As litigation continues, the US Securities and Exchange Commission said it will pause implementation of its controversial climate risk disclosure rule to allow a federal appeals court to focus on the merits of the legal challenges.
The April 4 order is a temporary victory for energy industry interests and conservative groups that sued over the rule's shareholder disclosure measures. Meanwhile, the SEC said it will "continue vigorously defending the final rules' validity in court and looks forward to expeditious resolution of the litigation."
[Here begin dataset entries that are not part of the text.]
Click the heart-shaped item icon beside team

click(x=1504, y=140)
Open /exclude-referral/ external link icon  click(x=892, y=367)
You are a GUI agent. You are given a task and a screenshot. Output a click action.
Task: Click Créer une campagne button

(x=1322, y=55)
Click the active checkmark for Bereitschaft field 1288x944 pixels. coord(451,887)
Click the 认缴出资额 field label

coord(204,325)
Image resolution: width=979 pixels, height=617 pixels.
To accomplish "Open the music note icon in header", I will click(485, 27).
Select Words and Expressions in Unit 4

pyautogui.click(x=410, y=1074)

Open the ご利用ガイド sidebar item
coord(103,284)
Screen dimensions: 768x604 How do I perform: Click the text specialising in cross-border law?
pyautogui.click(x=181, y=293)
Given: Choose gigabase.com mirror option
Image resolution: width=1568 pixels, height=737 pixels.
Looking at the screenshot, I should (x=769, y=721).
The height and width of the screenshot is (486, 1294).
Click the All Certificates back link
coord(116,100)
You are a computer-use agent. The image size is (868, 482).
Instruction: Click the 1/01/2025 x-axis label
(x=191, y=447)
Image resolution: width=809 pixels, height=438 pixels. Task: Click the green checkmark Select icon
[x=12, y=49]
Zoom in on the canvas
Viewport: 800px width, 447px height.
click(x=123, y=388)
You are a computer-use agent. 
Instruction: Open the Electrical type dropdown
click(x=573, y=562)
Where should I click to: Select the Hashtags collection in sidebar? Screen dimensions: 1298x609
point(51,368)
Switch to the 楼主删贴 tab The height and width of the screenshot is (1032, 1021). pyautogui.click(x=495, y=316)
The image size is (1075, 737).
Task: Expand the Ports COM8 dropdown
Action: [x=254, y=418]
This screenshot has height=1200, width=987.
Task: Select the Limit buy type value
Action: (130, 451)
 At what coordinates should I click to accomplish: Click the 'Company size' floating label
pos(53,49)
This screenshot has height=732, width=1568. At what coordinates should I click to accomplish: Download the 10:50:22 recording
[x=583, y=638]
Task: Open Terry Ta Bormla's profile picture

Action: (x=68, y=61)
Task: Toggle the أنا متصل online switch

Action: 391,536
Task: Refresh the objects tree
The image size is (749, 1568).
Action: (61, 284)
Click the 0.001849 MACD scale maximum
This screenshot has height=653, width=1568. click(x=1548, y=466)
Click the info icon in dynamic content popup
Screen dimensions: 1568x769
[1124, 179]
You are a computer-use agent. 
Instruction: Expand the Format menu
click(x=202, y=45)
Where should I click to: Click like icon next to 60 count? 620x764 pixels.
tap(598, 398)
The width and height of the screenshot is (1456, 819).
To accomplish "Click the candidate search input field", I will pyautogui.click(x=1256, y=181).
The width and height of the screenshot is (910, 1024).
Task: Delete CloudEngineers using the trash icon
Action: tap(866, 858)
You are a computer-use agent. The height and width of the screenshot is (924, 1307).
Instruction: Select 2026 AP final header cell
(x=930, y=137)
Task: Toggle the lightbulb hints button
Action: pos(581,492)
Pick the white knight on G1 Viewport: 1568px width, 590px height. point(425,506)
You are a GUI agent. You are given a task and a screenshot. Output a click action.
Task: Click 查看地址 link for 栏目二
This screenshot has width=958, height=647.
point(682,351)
Given "the procedural complexities accompanying the consolidation and litigation of the large number of petitions for review of the final rules, a commission stay will facilitate the orderly judicial resolution of those challenges," the SEC order said. A stay "avoids potential regulatory uncertainty if registrants were to become subject to the final rules' requirements during the pendency of the challenges to their validity."
The Colorado fracking company Liberty Energy Inc., the US Chamber of Commerce, the National Legal and Policy Center, and the Oil and Gas Workers Association have said the SEC overstepped its authority when requiring many companies to disclose their greenhouse gas emissions and climate risks to shareholders. Environmental groups who argued that the final rule was too narrow also filed lawsuits.
Earlier in the week, 18 states and the District of Columbia intervened on behalf of the SEC in the litigation before the US Court of Appeals for the 8th Circuit. In all, 10 different petitions have now been consolidated under one review by the 8th Circuit court.
The SEC issued its disclosure rule after shareholders asked for more corporate transparency on regulatory and environmental business risks they face as climate change costs rise. Similar regulations have been issued in the European Union and California.
Groups allied with energy interests argue that only Congress can set climate policy, invoking the so-called major doctrines rule. The US Supreme Court's conservative majority established that rule in 2022 in West Virginia v. EPA, finding that the regulatory agency did not have a right to cap carbon emissions from power plants as envisioned by its Obama-era Clean Power Plan.
Red states and opponents of federal regulations to address climate change have relied on the landmark Supreme Court ruling in multiple legal challenges filed since the Biden administration took office.